The Shire of Mingenew is a local government area in the Mid West region of Western Australia, about 110 km southeast of the city of Geraldton and about 370 km north of the state capital, Perth. The Shire covers an area of 1939 km2, and its seat of government is the town of Mingenew.

==History==
The Shire of Mingenew was initially constituted as the Upper Irwin Road District on 25 October 1901, over a much larger area. On 12 December 1919, it was renamed the Mingenew Road District. Between 1923 and 1928, it lost 80% of its land area to the neighbouring Perenjori-Morawa Road District and the new districts of Carnamah and Three Springs. By 1930, it had adopted roughly its present boundaries.

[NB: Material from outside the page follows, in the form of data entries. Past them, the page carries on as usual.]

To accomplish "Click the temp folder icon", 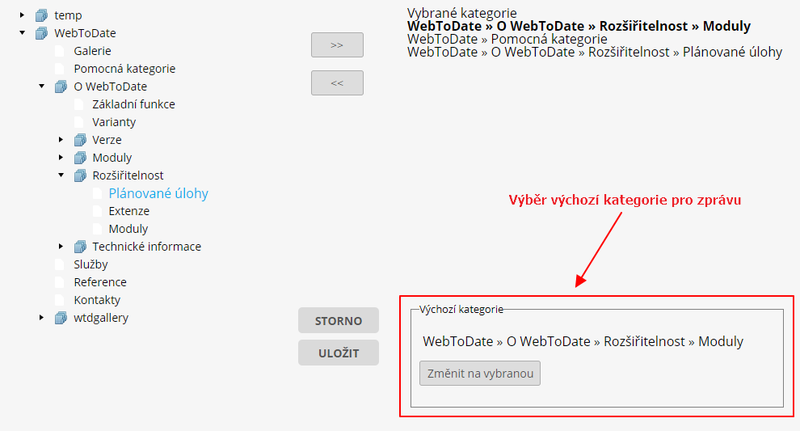I will pos(41,16).
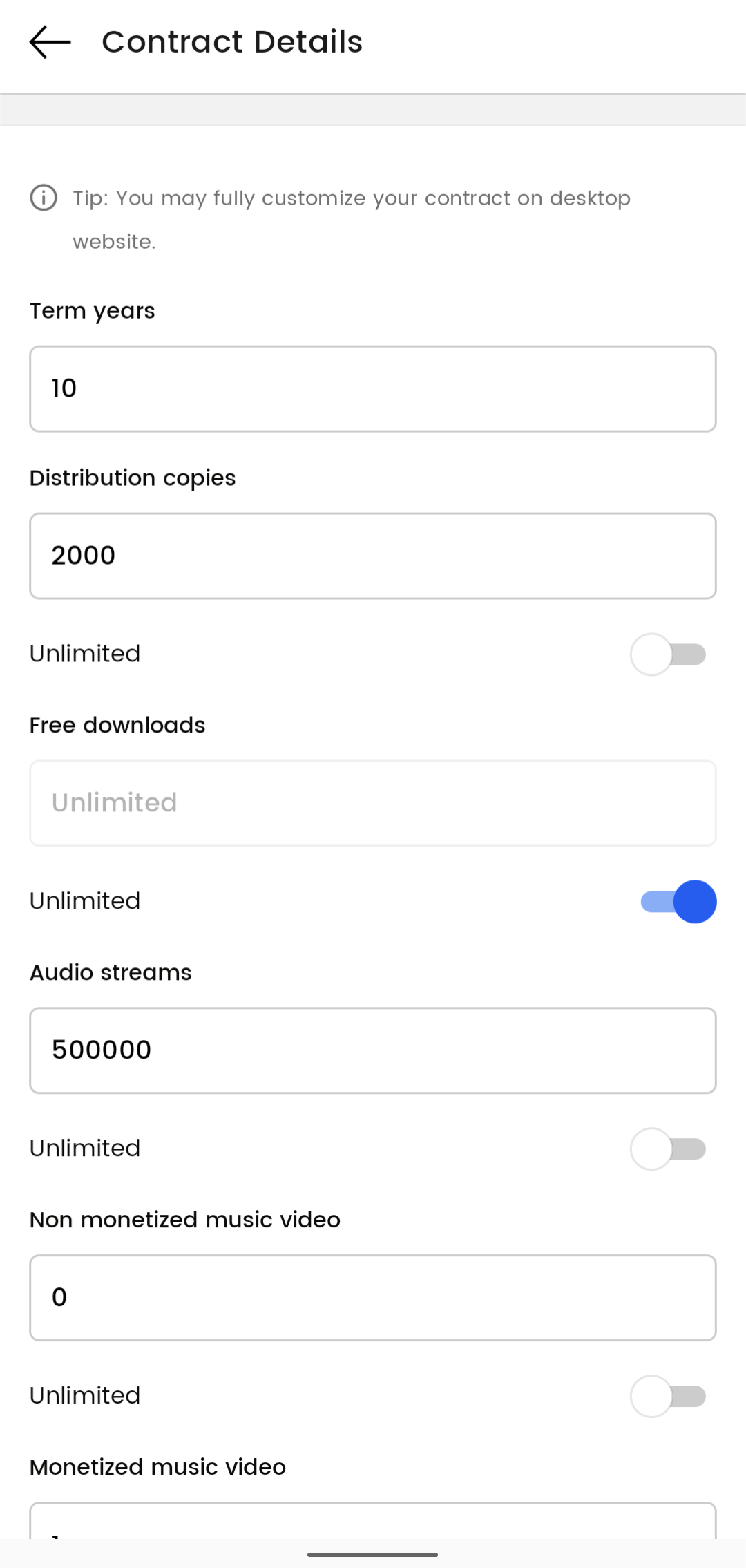Image resolution: width=746 pixels, height=1568 pixels.
Task: Tap the info icon beside the tip
Action: [x=44, y=198]
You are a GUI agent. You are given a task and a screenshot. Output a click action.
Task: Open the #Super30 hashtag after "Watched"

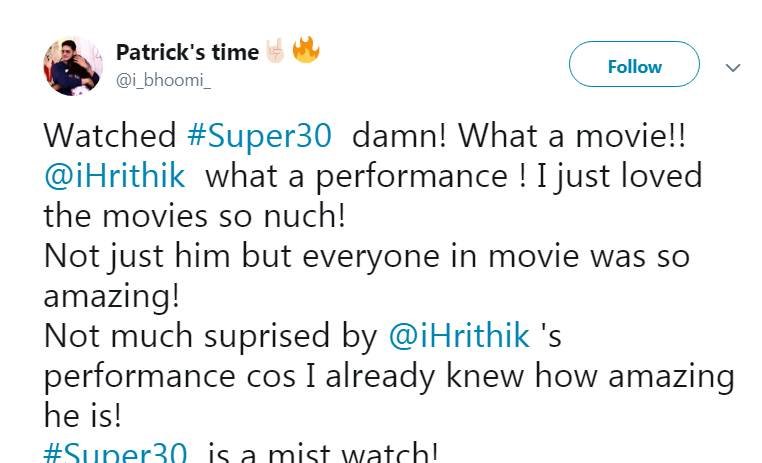(258, 135)
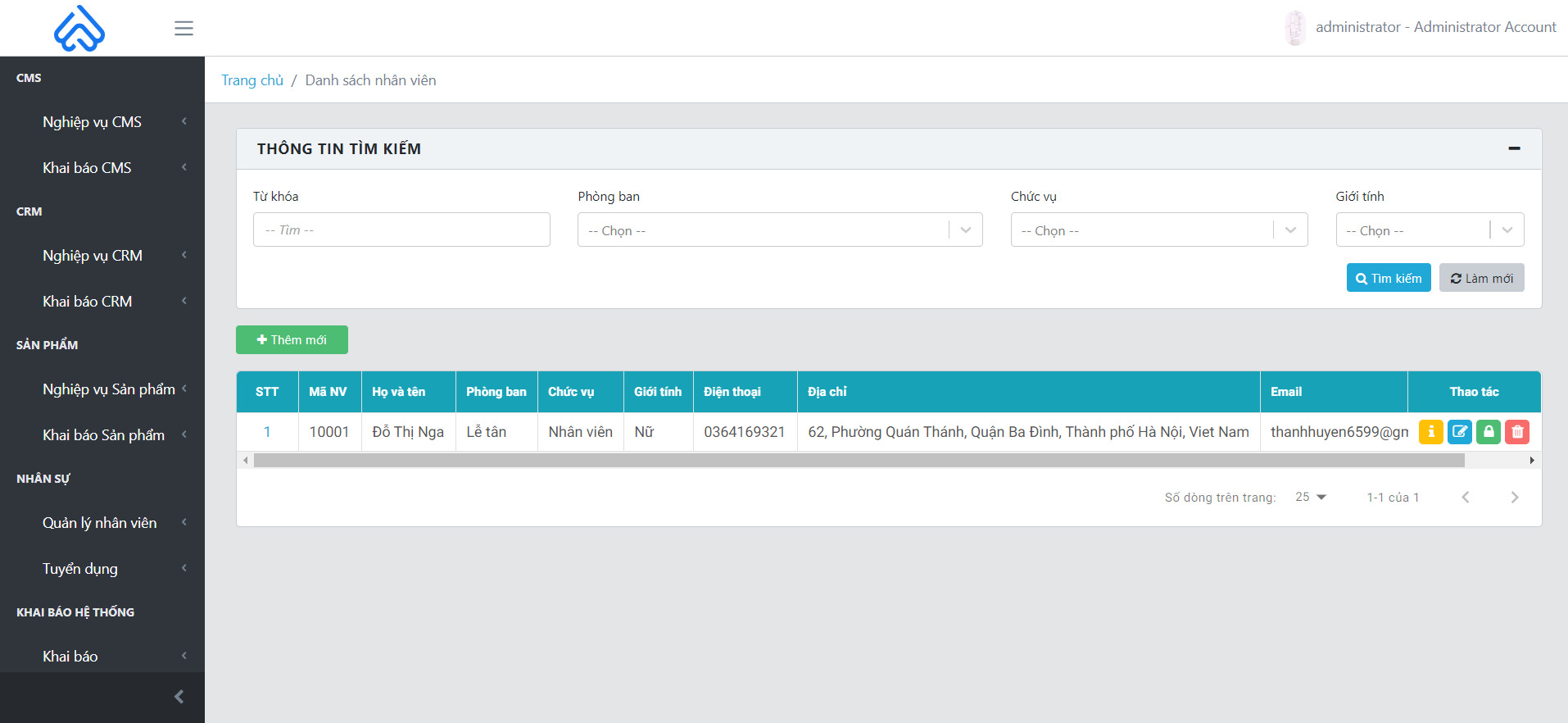Click the green lock icon for employee 10001

(x=1489, y=432)
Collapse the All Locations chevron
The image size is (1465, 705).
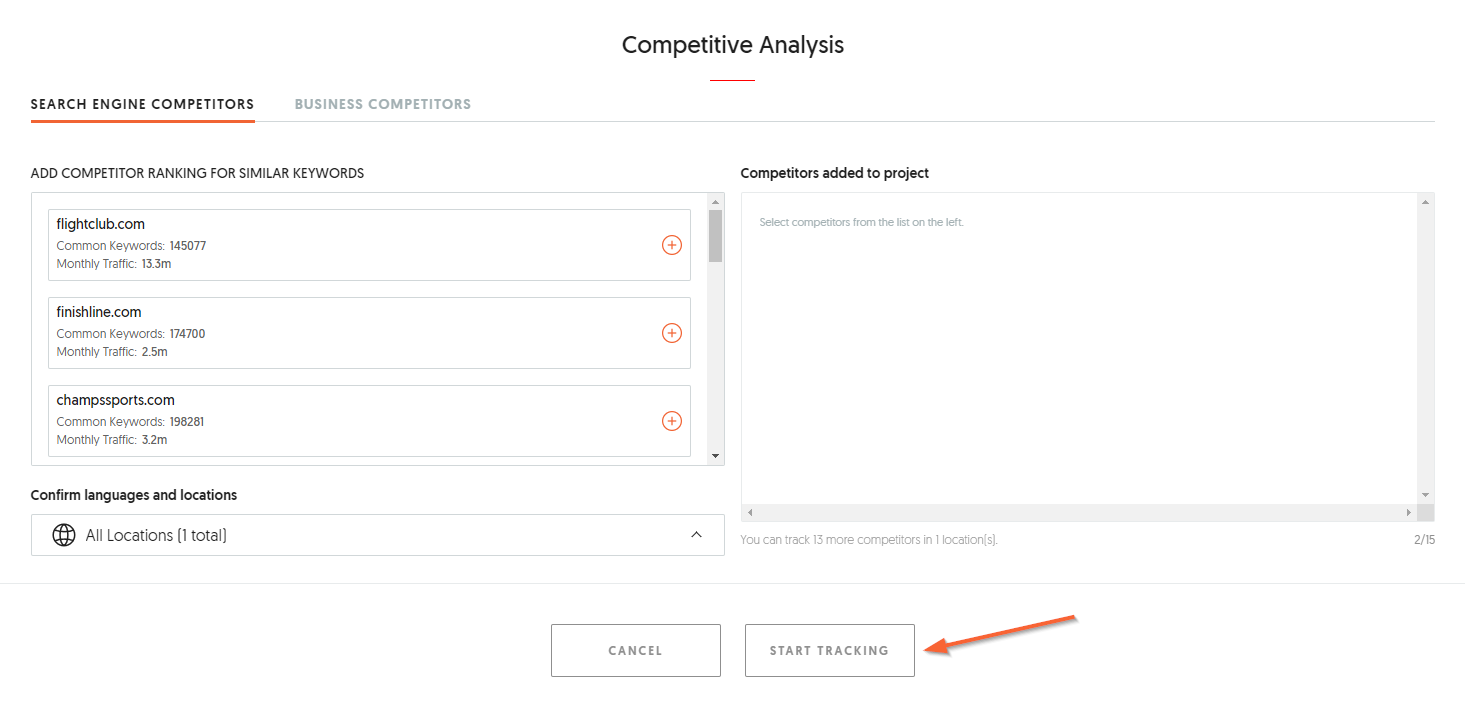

On 1 July 1961, it became a shire following the passage of the Local Government Act 1960, which reformed all remaining road districts into shires.

On 18 September 2009, the Shires of Mingenew, Three Springs, Morawa and Perenjori announced their intention to amalgamate. A formal agreement was signed five days later, and the name Billeranga was later chosen. However, by February 2011, community pressure had led to the negotiations stalling, and on 16 April 2011, voters from the Shire of Perenjori defeated the proposal at a referendum.

==Wards==
Since 2005 the Shire has been divided into two wards. Prior to this, a five-ward system was in place with the Town Ward having three councillors and the remaining wards one each.

- Rural Ward (three councillors)
- Town Ward (four councillors)

==Towns and localities==
The towns and localities of the Shire of Mingenew with population and size figures based on the most recent Australian census:

| Locality | Population | Area | Map |
|---|---|---|---|
| Bundanoon | 19 (SAL 2021) | 129.1 km^{2} (49.8 sq mi) |  |
| Holmwood | 9 (SAL 2021) | 237.3 km^{2} (91.6 sq mi) |  |
| Ikewa | 12 (SAL 2021) | 147.9 km^{2} (57.1 sq mi) |  |
| Lockier | 3 (SAL 2021) | 82.2 km^{2} (31.7 sq mi) |  |
| Mingenew | 258 (SAL 2021) | 5.8 km^{2} (2.2 sq mi) |  |
| Mooriary | 18 (SAL 2021) | 301.8 km^{2} (116.5 sq mi) |  |
| Mount Budd | 9 (SAL 2021) | 152.9 km^{2} (59.0 sq mi) |  |
| Nangetty | 20 (SAL 2021) | 400.6 km^{2} (154.7 sq mi) |  |
| Yandanooka | 30 (SAL 2021) | 238.3 km^{2} (92.0 sq mi) |  |
| Yarragadee | 29 (SAL 2021) | 238.5 km^{2} (92.1 sq mi) |  |

==Heritage-listed places==

As of 2023, 62 places are heritage-listed in the Shire of Mingenew, of which three are on the State Register of Heritage Places.